I’m not a fan of the PG year either, but at least doing a PG year is independent from the athletic program/university (I don’t know of any universities that have local prep schools where the PG athletes are actually training with the college athletes). I’m not sure what the best way is to discourage PG years though since students should be able to defer admission and if they want to PG it’s up to them. 

There is an enormous difference, in my view.

Grayshirts: 

  • Qualified to gain admission into the Ivy of choice (granted, many are only qualified after the lowered academic bar for recruited athletes, but I don't know of any grayshirt ever who did not have a choice between at least two Ivies or similarly elite schools who like wrestling before committing to their school of choice)
  • Defer a year to do as they please, thereby, at the very worst, evening the playing field with non-Ivy schools who can outright redshirt. They compete with college athletes to prepare for a higher level of competition.
  • Are rarely a financial consideration for admissions and in fact, many grayshirts actually receive substantial financial aid, to the detriment of the Ivy's annual fund and endowment.

 

PGs:

  • Often not qualified academically to even meet the Ivy League AI bar (can it get any lower than that?). Are PG'ed in HS--not even community college, but HS--to fluff their GPAs to the bare minimum under close supervision by the "sponsoring" Ivy coach (how proper that supervision is, I'll leave to others to debate). These underqualified jocks steal valuable Ivy admission slots from academically qualified would-be admits not only at the specific HS they attend for PG year, but from the overall applicant pool at large.

## [ROWS]
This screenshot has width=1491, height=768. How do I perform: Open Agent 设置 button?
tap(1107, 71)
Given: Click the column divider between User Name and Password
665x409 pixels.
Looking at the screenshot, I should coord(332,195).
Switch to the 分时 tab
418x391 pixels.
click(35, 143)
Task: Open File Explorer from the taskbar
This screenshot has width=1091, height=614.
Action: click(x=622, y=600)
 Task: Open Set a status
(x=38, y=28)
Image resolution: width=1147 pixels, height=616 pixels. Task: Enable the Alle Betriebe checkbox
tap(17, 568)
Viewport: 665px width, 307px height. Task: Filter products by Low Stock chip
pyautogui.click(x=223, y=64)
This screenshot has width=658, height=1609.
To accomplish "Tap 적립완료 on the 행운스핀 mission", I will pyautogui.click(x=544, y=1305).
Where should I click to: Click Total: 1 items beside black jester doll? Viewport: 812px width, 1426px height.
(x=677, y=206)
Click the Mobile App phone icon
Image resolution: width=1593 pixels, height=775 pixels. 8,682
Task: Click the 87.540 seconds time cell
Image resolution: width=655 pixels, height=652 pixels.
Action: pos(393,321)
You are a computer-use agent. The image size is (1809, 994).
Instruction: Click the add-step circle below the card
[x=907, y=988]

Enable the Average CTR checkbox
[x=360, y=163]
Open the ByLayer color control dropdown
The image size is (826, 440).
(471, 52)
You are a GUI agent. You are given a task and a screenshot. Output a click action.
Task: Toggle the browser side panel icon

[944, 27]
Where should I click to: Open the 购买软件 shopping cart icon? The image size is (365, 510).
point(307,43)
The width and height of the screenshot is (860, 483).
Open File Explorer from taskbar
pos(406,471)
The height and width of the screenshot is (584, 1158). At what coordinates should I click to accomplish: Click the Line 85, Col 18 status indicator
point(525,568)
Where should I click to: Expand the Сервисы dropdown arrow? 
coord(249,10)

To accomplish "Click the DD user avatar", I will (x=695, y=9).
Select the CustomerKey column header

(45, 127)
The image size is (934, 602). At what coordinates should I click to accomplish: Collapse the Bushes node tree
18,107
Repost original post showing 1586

## [TASKS TO PERFORM]
**1.** Answer these questions using the post on grayshirts and PG athletes.
(a) What can non-Ivy schools do outright, according to the post?
(b) In what kind of school are PG athletes placed for their PG year?
(c) What do many grayshirts receive, to the detriment of the Ivy's annual fund and endowment?
**2.** Continue the post on grayshirts and PG athletes, starting after its last sentence.

## [SOLVED TASKS]
**1.**
(a) They can redshirt.
(b) In high school, not community college.
(c) Substantial financial aid.

**2.**
  • Defer a year not to do as they please, but rather, are forced to compete against HS kids they are overqualified to compete against (thereby upsetting an otherwise even playing field in HS) because they are academically underqualified. 
  • Are often a financial consideration for admissions (you kill two birds with one stone: get the underqualified jock who will bring the alumni bucks in, and also get a guy who can afford prep school and therefore doesn't qualify for aid). One of the purported benefits of recruiting athletes who need admissions help to get in is that it helps athletics while broadening the socioeconomic diversity of the school (a major focus of Ivies in this age of increasing stratification between the 1%ers who frequent their campuses and the increasingly smaller cohorts of financially lower-class students), since athletes in general are more socioeconomically diverse than 4.0 students with 1450 SATs.

There is more but I'll stop there.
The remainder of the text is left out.